ELIZABETH CITY, N.C. (WAVY) — On Friday afternoon, officials at Elizabeth City State University announced that they had been selected to be one of the myFutureNC Local Educational Attainment Collaborative communities across North Carolina.
The two year pilot program, launched by ncIMPACT Initiative at the UNC School of Government, supports local education collaboratives that work to significantly increase the number of students successfully completing a degree, credential, or certification.
“This is an exciting opportunity to advance ECSU’s mission to educate, and strengthen the economic foundation of Northeastern North Carolina,” said ECSU’s Vice Chancellor for Student Affairs, Dr. Gary Brown.
ECSU will be partnered with the College of the Albemarle, Elizabeth City-Pasquotank Public Schools, Northeast Workforce Development Board, the City of Elizabeth City and NENC Pathways for the program.
The goal of the collaborative is to develop local economic impact by increasing opportunities for education and establishing connections among regional institutes of learning, employers, local governments and other community partners. In addition, the program will work to bring resources to communities such as federal, state, and philanthropic funding.
“These collaboratives offer an organized way to respond to future of work challenges that no single institution or even an entire sector can effectively tackle,” said Anita Brown-Graham, UNC-Chapel Hill professor and director of the ncIMPACT Initiative. “We are eager to begin this important work together.”

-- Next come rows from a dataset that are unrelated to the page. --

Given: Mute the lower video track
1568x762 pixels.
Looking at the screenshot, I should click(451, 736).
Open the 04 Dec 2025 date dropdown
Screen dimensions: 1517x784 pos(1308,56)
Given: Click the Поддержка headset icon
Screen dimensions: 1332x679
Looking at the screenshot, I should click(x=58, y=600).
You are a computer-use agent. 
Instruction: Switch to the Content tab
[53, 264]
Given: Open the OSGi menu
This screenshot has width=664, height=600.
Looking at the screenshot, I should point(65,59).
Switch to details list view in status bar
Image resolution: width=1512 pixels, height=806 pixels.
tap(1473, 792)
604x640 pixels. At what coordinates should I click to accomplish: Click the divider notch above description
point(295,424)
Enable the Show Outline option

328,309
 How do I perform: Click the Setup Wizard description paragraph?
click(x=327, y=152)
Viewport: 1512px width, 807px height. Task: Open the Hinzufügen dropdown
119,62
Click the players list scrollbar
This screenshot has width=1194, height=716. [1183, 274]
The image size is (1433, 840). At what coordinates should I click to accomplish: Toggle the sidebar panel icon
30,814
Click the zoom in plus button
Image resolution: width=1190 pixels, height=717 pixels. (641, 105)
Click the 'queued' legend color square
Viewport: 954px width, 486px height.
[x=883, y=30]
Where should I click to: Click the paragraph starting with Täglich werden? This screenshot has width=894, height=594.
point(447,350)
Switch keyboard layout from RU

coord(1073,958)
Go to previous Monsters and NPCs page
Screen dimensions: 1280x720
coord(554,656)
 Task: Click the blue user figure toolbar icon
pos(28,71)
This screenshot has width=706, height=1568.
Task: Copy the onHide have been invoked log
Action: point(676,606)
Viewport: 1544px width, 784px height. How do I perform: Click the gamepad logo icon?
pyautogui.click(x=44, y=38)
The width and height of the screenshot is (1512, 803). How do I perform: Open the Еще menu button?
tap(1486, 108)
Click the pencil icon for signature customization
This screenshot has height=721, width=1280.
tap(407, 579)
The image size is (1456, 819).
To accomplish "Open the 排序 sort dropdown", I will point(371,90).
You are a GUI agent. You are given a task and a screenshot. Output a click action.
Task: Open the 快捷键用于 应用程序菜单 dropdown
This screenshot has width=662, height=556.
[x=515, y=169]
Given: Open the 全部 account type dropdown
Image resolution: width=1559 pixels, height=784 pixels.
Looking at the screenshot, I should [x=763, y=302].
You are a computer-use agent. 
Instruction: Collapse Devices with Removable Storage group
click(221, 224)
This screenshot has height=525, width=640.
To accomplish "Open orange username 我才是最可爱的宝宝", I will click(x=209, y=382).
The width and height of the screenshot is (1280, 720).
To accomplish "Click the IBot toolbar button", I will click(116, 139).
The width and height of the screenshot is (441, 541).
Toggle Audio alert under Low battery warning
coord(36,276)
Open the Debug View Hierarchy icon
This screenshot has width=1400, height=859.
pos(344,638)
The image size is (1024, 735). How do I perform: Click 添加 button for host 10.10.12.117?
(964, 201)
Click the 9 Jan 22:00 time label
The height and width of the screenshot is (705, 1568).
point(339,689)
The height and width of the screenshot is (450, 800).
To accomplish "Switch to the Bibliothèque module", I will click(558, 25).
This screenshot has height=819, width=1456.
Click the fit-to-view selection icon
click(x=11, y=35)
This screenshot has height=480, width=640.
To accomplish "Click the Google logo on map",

The community will benefit from five regional forums designed to help them establish goals, identify strategies, set plans for implementation, collaborate across sectors, and learn from experts; technical assistance support throughout the process.
Financial assistance including $15,000 to assist with the costs of hiring a community project manager and an additional $10,000 in implementation funding for the project will be available.
“Building a strong talent pipeline will require a new level of cross-sector coordination,” said Cecilia Holden, president of myFutureNC. “Among others, key strategic partners in these collaboratives must include PreK-12, universities, community colleges, workforce development boards, economic developers, chambers of commerce, county commissioners, policymakers, and civic leaders. And most critical to the overall success is ensuring decisions are being made based on data and research, and the voice of communities, businesses, industries, and employers and most importantly our youth, is in the center of these important conversations.”
ECSU was selected from 46 applications spanning 82 counties of North Carolina.